Kozlow told about how Afghanistan veteran Alex Guy, who is also a SWAT team member, makes those around him feel safer. He recalled many of Guy’s efforts, a rifle slung over one shoulder, a sidearm tucked in under his belt, holding a cell phone up trying to connect and call in support to help a neighborhood.

“I’m the first there and the first to leave. It is exciting to ride out a storm. Your adrenalin is pumping. It’s like a movie thing. It is surreal. I remember driving across a bridge during Isaac with 85 mile an hour sustained winds and seeing flashes as transformers blew out in the city and seeing the area go black. You can see the power grid going out,” said Kozlow. “I’ve learned so much. You see things others will never get to see.”
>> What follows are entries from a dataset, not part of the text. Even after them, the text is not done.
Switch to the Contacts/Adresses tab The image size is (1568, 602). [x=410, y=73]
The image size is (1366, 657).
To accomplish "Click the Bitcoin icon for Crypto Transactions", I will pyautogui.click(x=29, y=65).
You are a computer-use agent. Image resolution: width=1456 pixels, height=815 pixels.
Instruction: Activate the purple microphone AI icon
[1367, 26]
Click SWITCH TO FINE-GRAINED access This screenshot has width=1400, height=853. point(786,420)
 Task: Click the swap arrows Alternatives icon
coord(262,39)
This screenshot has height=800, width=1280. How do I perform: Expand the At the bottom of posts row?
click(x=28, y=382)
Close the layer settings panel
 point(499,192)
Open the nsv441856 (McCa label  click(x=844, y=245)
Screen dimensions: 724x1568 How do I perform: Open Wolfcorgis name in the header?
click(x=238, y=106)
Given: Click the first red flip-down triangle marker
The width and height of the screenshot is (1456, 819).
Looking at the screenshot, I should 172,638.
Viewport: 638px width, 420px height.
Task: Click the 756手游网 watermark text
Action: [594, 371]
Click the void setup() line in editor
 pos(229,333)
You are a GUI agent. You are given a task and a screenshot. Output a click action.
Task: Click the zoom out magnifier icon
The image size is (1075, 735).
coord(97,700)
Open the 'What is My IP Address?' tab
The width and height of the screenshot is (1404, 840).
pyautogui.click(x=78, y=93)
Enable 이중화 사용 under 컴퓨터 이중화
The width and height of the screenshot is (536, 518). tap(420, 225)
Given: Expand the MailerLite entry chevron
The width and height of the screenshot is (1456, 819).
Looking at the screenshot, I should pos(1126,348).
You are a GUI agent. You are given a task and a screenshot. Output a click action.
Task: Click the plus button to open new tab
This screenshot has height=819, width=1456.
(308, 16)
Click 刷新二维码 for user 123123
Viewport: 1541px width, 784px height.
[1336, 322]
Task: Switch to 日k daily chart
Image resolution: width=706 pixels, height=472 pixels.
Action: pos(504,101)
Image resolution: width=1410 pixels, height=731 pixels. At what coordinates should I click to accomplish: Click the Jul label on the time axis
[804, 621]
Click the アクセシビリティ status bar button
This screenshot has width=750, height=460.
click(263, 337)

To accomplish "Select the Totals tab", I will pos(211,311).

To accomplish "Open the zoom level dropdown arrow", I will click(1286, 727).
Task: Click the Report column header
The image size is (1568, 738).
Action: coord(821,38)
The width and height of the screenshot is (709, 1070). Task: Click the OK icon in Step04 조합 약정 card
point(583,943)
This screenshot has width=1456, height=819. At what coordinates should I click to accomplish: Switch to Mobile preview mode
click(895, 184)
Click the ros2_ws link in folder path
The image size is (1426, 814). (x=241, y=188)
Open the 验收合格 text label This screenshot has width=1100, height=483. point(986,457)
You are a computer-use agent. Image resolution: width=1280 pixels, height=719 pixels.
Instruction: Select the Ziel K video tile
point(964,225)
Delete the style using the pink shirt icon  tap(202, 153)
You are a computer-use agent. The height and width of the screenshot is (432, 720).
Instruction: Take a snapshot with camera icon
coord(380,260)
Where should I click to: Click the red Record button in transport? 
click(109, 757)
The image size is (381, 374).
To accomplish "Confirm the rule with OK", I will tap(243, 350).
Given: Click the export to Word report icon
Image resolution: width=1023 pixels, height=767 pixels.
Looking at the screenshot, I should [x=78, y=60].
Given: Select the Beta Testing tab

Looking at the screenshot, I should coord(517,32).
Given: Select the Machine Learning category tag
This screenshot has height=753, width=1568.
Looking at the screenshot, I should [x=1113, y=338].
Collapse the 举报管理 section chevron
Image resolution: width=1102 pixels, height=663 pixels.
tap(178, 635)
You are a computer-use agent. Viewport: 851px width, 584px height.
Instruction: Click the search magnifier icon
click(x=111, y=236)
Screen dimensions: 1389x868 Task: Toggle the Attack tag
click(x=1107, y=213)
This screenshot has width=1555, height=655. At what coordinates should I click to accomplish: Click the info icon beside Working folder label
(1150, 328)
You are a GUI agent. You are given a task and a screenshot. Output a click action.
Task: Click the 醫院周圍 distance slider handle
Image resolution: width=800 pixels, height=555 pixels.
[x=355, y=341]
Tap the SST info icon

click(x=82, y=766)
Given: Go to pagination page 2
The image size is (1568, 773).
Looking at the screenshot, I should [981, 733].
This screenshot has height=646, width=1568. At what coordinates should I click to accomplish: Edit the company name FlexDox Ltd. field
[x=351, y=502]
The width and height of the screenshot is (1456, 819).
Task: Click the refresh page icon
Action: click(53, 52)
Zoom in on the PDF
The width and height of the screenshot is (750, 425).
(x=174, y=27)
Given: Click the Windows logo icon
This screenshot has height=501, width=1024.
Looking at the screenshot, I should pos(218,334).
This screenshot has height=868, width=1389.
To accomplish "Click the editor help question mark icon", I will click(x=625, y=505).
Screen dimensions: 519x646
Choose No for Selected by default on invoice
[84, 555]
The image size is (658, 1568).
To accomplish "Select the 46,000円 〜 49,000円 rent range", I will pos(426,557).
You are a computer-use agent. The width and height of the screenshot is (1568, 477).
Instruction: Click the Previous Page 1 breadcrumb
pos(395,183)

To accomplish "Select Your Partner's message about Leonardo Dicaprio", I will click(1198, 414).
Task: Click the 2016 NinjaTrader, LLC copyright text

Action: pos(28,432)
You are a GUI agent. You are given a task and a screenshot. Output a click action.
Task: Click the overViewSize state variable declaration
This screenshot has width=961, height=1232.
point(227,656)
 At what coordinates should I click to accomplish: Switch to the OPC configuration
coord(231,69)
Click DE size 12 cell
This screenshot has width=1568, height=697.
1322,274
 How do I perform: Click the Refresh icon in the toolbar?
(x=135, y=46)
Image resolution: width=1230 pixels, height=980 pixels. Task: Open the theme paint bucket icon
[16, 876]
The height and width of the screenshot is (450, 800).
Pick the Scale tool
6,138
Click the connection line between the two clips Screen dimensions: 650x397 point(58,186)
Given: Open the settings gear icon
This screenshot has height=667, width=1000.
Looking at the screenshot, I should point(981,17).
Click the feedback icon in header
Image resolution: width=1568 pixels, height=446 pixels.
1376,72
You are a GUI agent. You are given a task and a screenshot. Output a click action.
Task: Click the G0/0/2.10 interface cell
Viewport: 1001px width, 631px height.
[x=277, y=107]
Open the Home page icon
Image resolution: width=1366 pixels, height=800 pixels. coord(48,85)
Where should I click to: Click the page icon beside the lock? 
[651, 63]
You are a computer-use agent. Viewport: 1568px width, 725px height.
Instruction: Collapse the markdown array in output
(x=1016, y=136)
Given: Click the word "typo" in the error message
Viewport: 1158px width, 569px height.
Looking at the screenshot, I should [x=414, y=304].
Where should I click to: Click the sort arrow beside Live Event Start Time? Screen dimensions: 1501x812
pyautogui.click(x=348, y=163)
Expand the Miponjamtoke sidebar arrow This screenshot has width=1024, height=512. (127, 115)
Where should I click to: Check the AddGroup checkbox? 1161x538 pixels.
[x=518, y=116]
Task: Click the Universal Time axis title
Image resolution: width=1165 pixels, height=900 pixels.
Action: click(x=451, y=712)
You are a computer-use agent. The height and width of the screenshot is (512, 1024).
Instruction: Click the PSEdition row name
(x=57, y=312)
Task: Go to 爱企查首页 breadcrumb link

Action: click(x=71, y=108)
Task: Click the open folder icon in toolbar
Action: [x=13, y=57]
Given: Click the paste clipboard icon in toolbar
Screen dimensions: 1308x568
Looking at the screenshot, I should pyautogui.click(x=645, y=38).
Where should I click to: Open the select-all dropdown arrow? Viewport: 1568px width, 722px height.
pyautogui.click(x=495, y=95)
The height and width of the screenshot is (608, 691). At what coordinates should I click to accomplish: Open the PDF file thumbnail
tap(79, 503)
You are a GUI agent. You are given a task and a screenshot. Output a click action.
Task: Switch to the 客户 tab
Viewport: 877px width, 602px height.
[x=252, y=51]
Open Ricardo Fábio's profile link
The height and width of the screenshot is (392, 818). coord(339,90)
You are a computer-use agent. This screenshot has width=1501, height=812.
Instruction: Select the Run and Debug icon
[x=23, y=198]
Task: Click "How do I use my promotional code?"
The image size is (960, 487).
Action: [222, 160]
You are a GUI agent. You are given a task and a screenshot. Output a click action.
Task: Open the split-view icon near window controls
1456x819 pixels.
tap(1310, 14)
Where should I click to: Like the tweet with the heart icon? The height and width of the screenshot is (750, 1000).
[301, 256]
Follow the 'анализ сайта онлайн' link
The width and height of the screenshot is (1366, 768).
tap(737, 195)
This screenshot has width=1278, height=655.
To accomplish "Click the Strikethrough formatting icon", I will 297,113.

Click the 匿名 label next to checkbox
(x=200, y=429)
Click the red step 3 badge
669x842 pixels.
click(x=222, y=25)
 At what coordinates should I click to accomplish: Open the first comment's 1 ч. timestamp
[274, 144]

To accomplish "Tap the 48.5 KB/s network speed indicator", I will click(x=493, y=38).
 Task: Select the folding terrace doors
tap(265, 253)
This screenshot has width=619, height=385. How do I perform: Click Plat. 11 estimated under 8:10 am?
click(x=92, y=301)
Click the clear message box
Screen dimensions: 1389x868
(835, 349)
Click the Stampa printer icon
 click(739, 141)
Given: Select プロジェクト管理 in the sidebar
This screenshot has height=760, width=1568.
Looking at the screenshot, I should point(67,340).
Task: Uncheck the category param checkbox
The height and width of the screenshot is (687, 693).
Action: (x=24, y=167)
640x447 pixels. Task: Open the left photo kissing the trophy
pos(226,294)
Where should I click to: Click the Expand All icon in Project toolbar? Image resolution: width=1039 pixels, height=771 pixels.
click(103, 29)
He also said the job is not without fear. He said it is unsettling sometimes when he realized he was driving into unknown areas without protection with large amounts of fuel and generators a gang would find as an attractive business opportunity. Kozlow has had his ability to be optimistic in the face of disaster strengthened by his work.

“It is so good to see things light up as you leave an area,” added Kozlow. “You say to yourself there’s a little victory. New Jersey will bounce back but it’s going to be different.”